On Wed, 27 Apr 2022, H LV wrote:

I have been doing more reading about the history of stimulated
emission. Einstein formally introduced a quantum version of the concept in
1917.

"STIMULATED EMISSION!" Oh man don't even get me started. (Too late!) Saying the words Stimulated Emission, that's like wearing a Susquehanna hat in an Abbott and Costello bit, and then saying "Niagara Falls" ...slowly I turned, step by step, INCH BY INCH.

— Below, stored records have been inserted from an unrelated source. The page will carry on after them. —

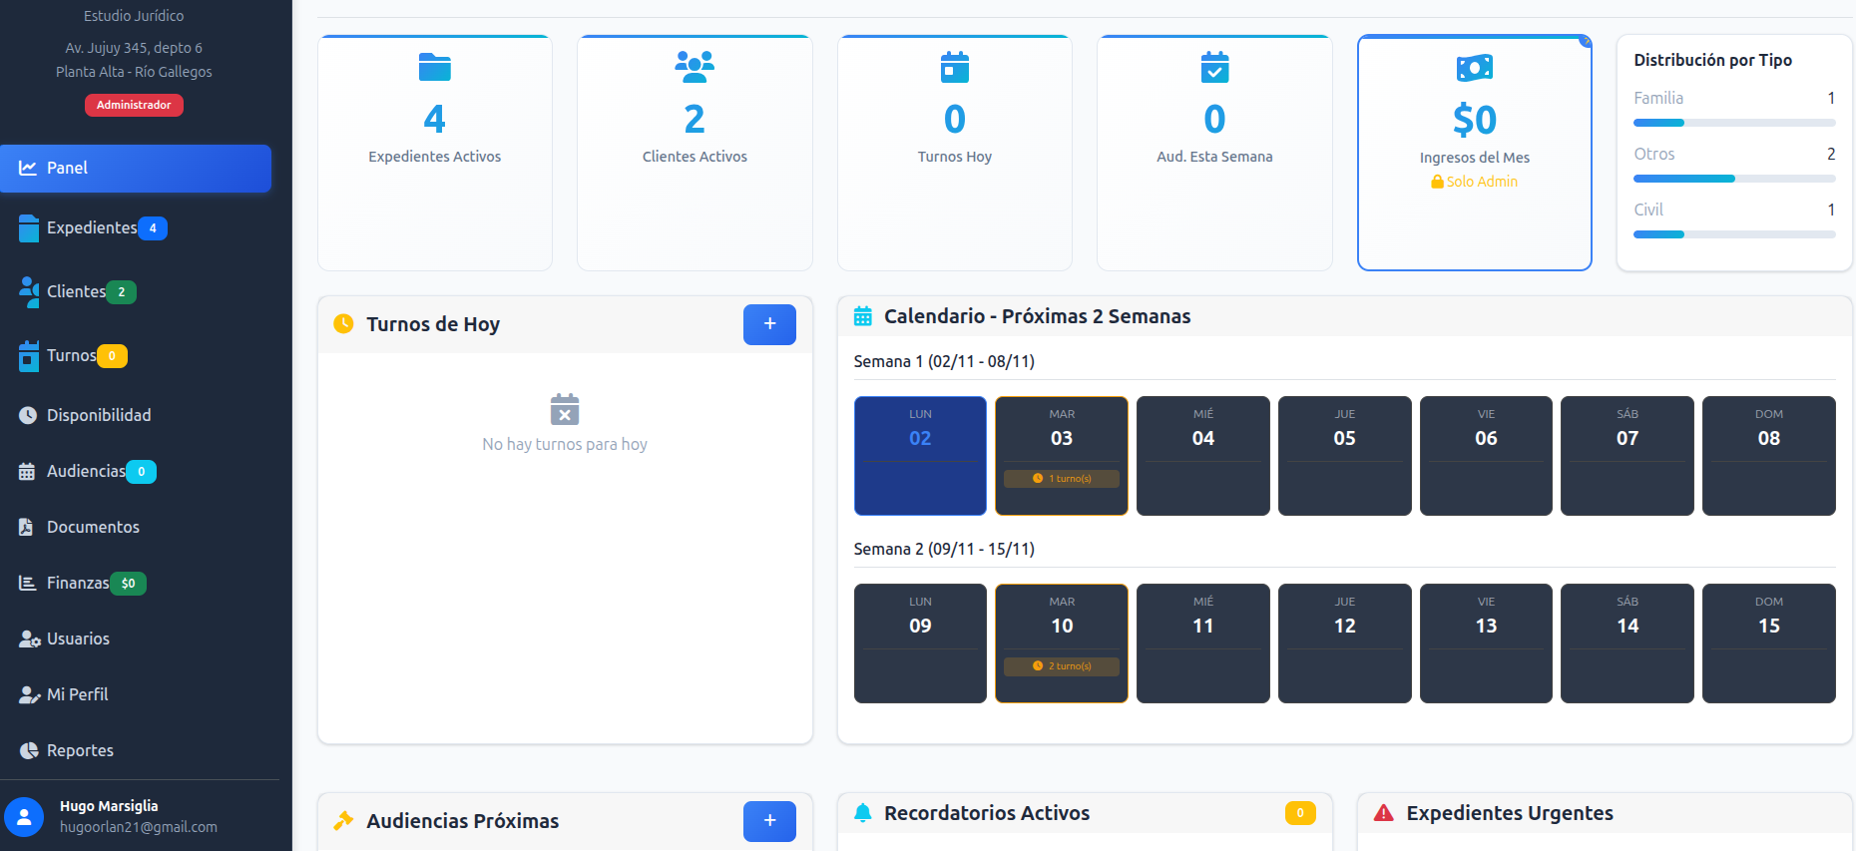
Task: Go to Clientes in the sidebar
Action: click(x=76, y=292)
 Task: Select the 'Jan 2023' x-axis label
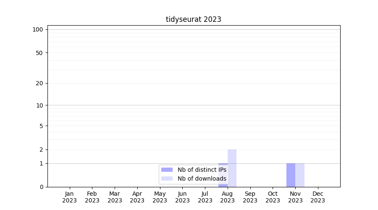pyautogui.click(x=69, y=197)
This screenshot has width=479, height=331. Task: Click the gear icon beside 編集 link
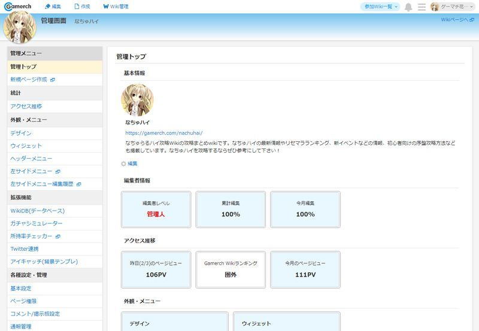(x=123, y=163)
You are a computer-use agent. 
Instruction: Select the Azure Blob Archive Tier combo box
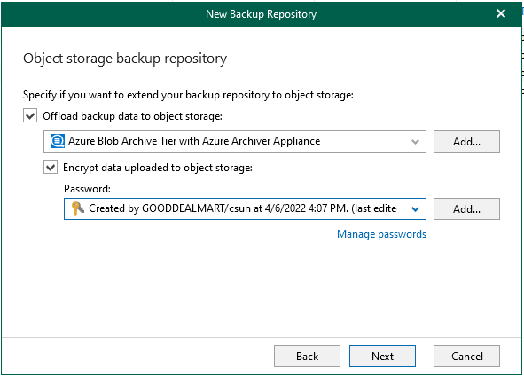click(235, 141)
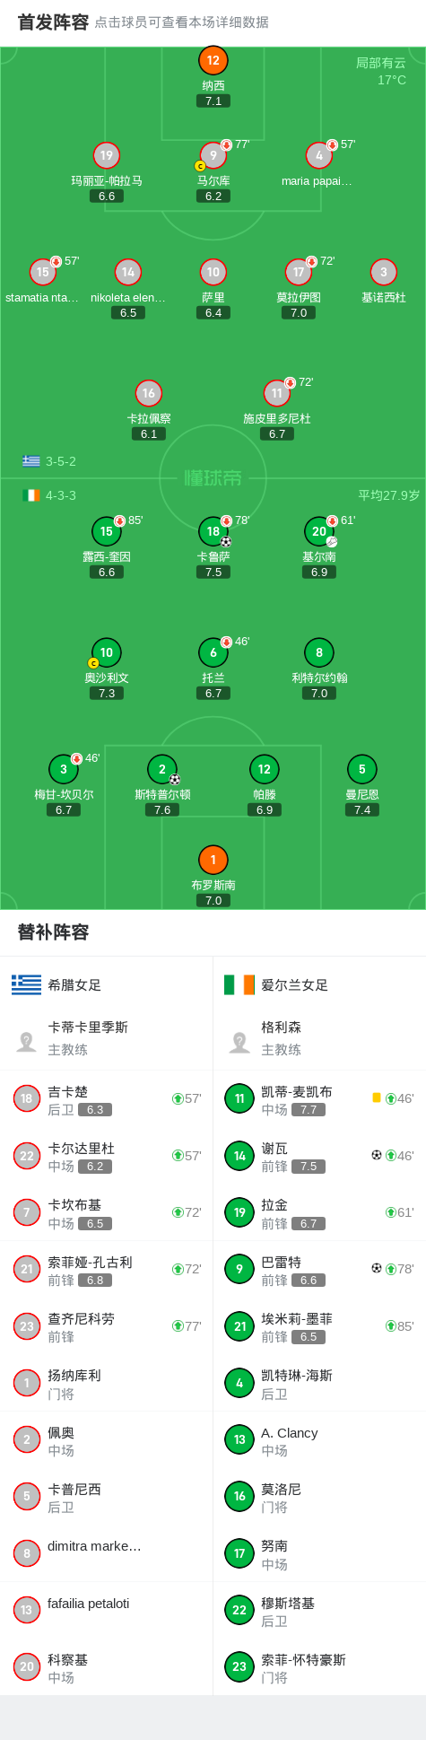
Task: Select player 马尔库 number 9 circle
Action: click(213, 155)
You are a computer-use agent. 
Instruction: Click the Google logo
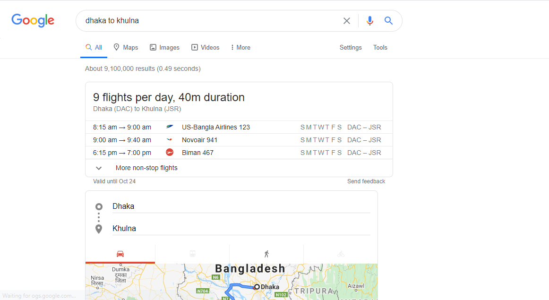33,20
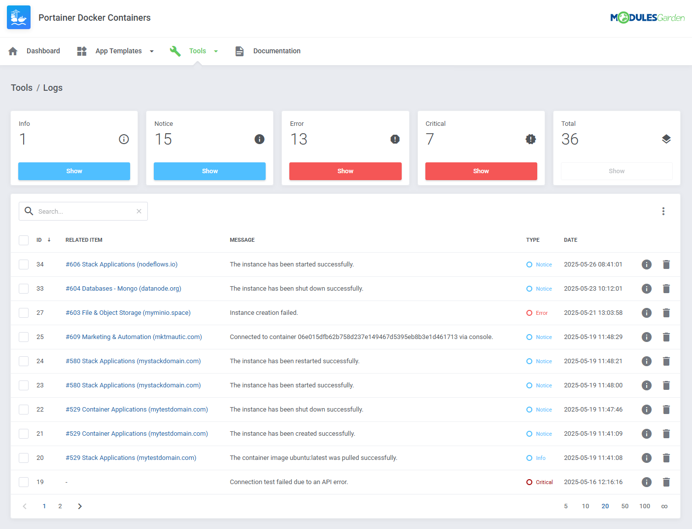
Task: Click the Critical alert icon on its card
Action: (530, 139)
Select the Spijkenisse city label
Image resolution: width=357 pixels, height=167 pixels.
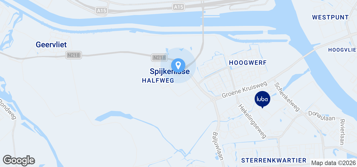click(170, 72)
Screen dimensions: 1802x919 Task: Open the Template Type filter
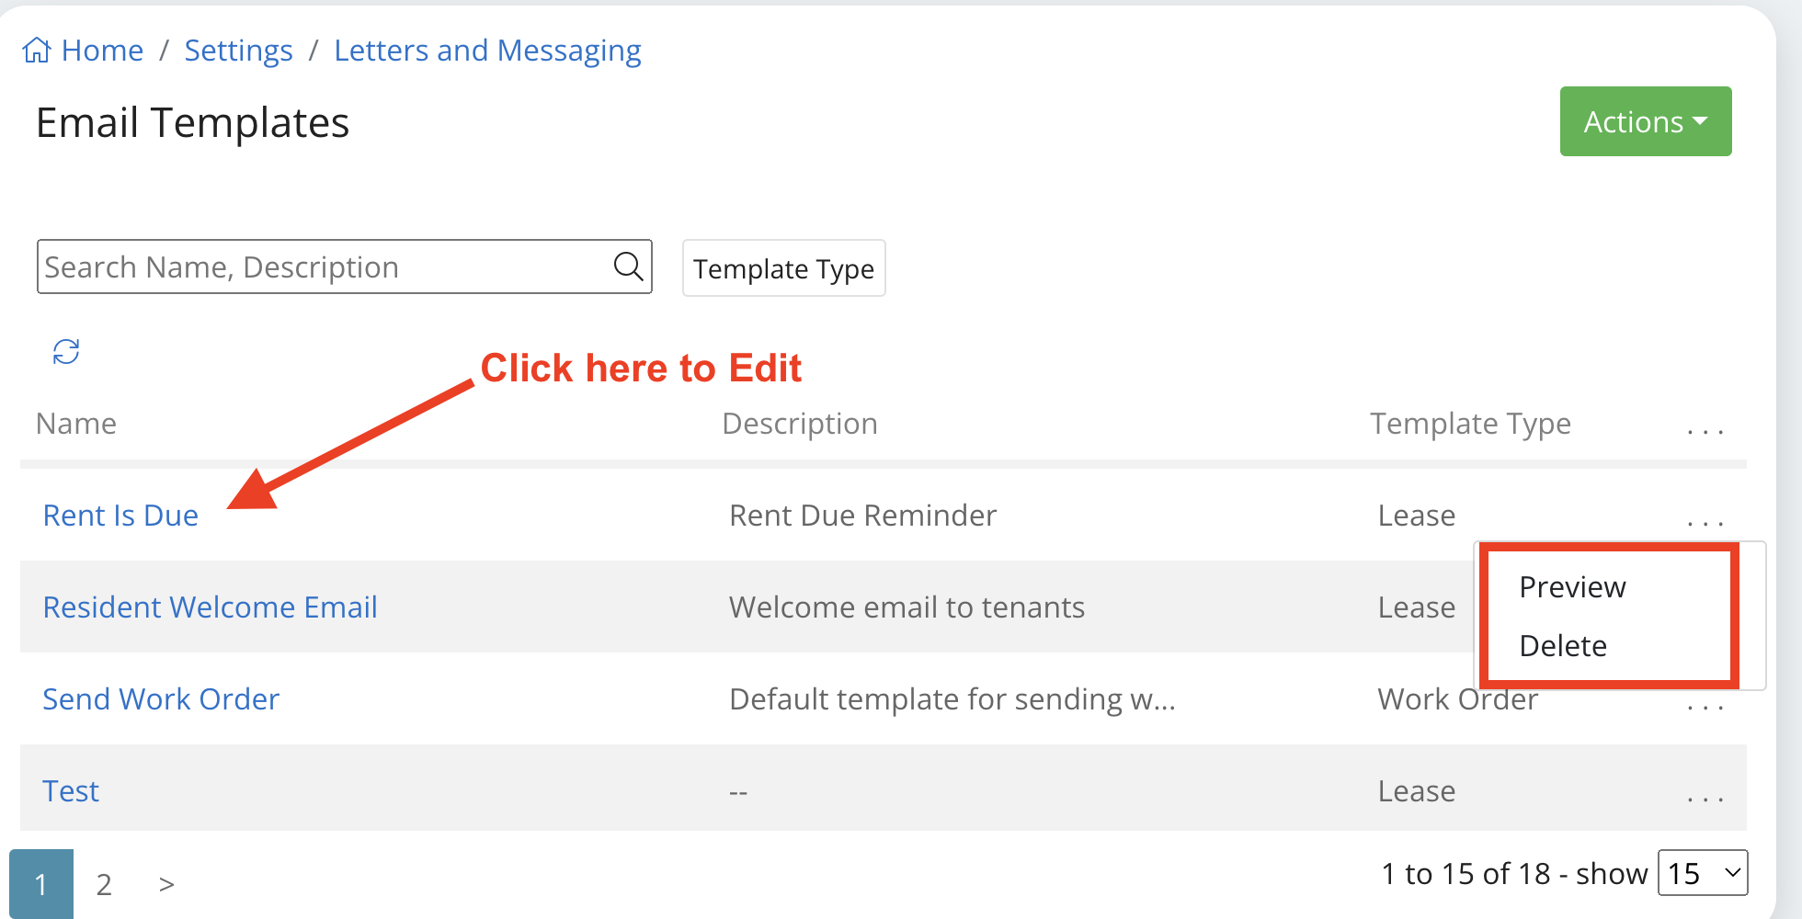tap(783, 268)
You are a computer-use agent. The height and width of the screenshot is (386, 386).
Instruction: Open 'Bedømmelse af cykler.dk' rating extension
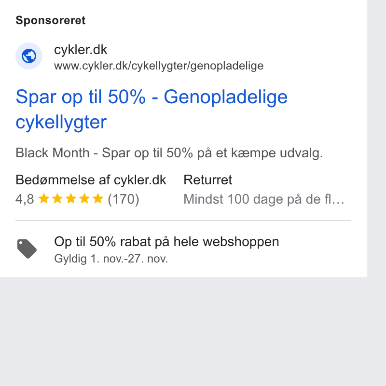pos(91,179)
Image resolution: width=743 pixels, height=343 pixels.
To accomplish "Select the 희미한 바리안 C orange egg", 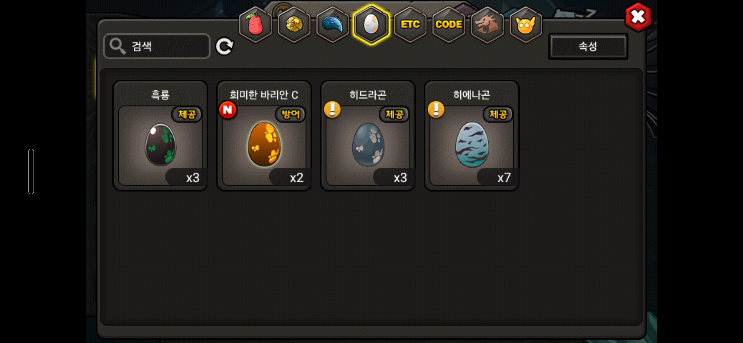I will pyautogui.click(x=264, y=136).
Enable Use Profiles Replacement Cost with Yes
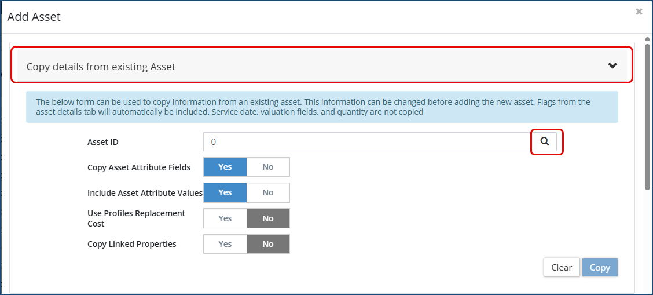 [225, 218]
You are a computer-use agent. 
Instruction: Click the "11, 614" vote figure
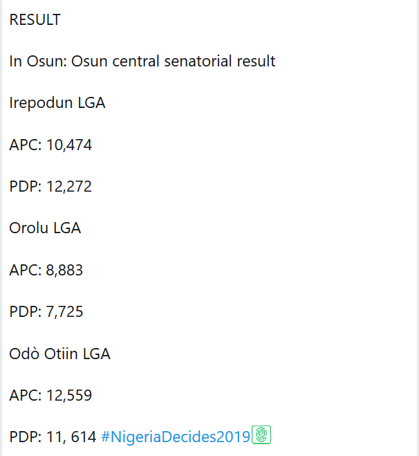(71, 437)
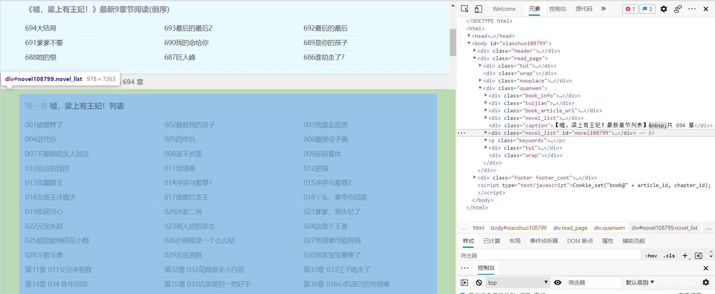Open the top JavaScript context dropdown
Viewport: 715px width, 294px height.
click(517, 282)
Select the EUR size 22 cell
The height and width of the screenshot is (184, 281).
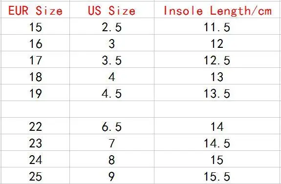coord(36,125)
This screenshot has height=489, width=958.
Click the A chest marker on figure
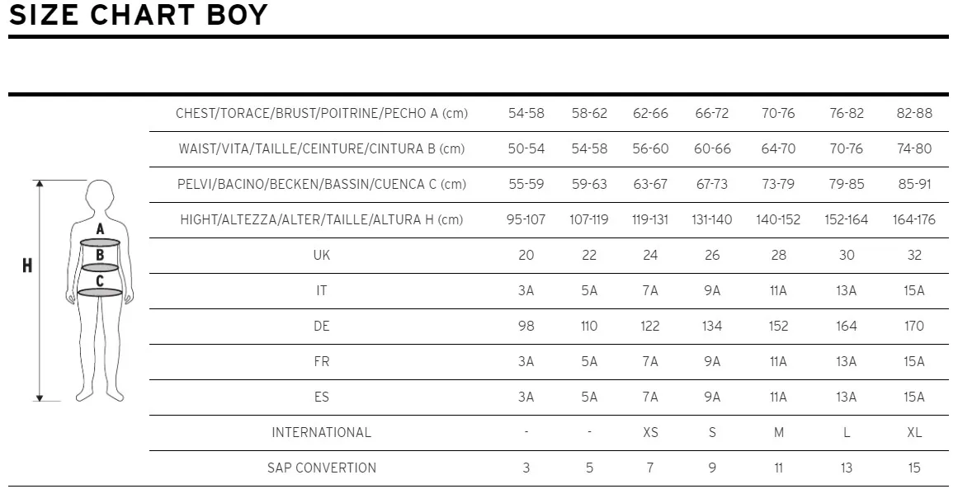100,229
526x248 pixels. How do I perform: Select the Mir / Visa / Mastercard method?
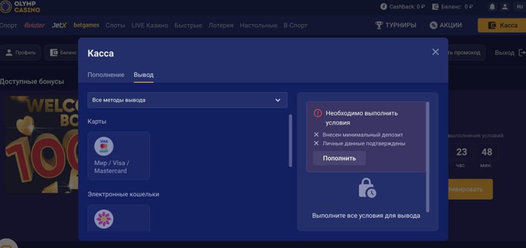(x=119, y=155)
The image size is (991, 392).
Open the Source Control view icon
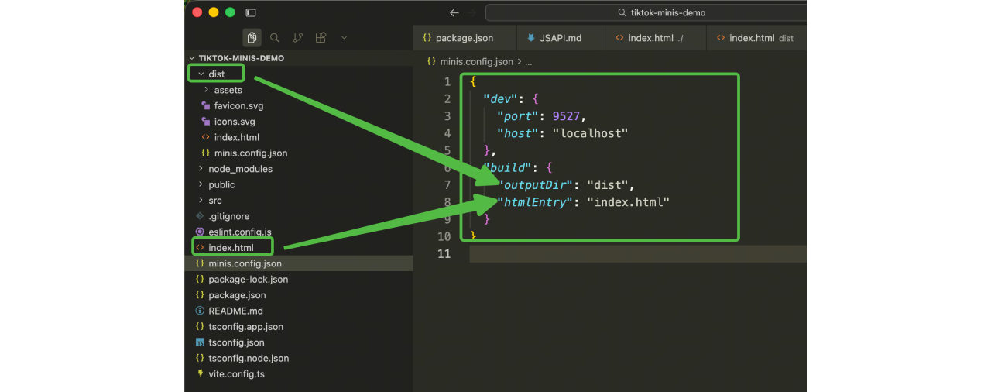(298, 37)
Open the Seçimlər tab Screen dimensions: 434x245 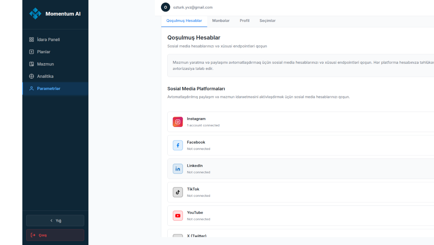point(267,21)
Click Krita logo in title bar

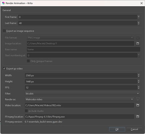click(x=3, y=3)
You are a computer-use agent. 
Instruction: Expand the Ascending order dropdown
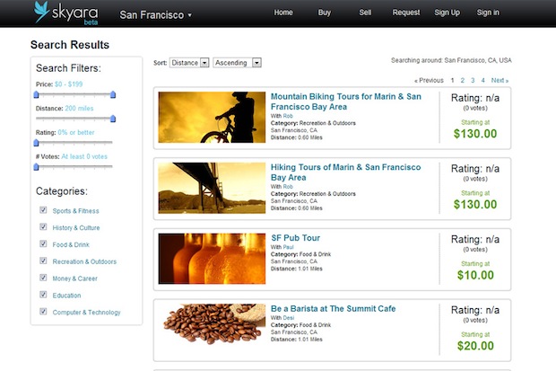[237, 63]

A very simple classical analog of Stimulated Emission (circuit-based stimulated emission) ...seems to have been missed by everyone. It's a part of the "missing physics" of EM wave-absorption by atoms, photon- destruction, Einstein's fundamental mistakes about photoelectric effect, as well as being part of the odd "energy-sucking" effects seen with short resonant antennas. All these topics constitute a single subject, and, having been missed by Classical physics textbooks, are declared to be "QM-only phenomena" when they crop up in various places.

OK, first say we have a classical EM oscillator (a tank circuit hanging in space,) and it's slowly emitting a small amount of radio waves. Is there a way to force it to suddenly dump all of its stored energy as a huge blast of EM radiation?

Certainly.  It's dead-simple stuff.  Should be part of every EM textbook.

But it's not.

Instead, Stimulated Emission is treated as some rare and unique, QM-only process, rather than a normal part of basic radio-science. (Similar treatment is given to the weird behavior of electrically-small resonant antennas: ignored, except when it crops up as "virtual photon" effects with atomic resonance, narrow-linewidth photon absorption, nearfield/evanescent "photon tunneling," etc.)

Put bluntly, Stimulated Emission works at DC, and obviously applies to all capacitors.

If we have a charged capacitor, we can connect it to a resistor, and remove its energy according to RC time-constant. Or, we can short it out, and the much shorter RC-constant then depends on the capacitor's internal impedance, and the micro-ohms of wire resistance (ignoring for the moment any wave-emission and LC effects.)


Or instead, we can force that capacitor to dump out its energy at ANY fast rate desired, even many orders faster than just shorting it out.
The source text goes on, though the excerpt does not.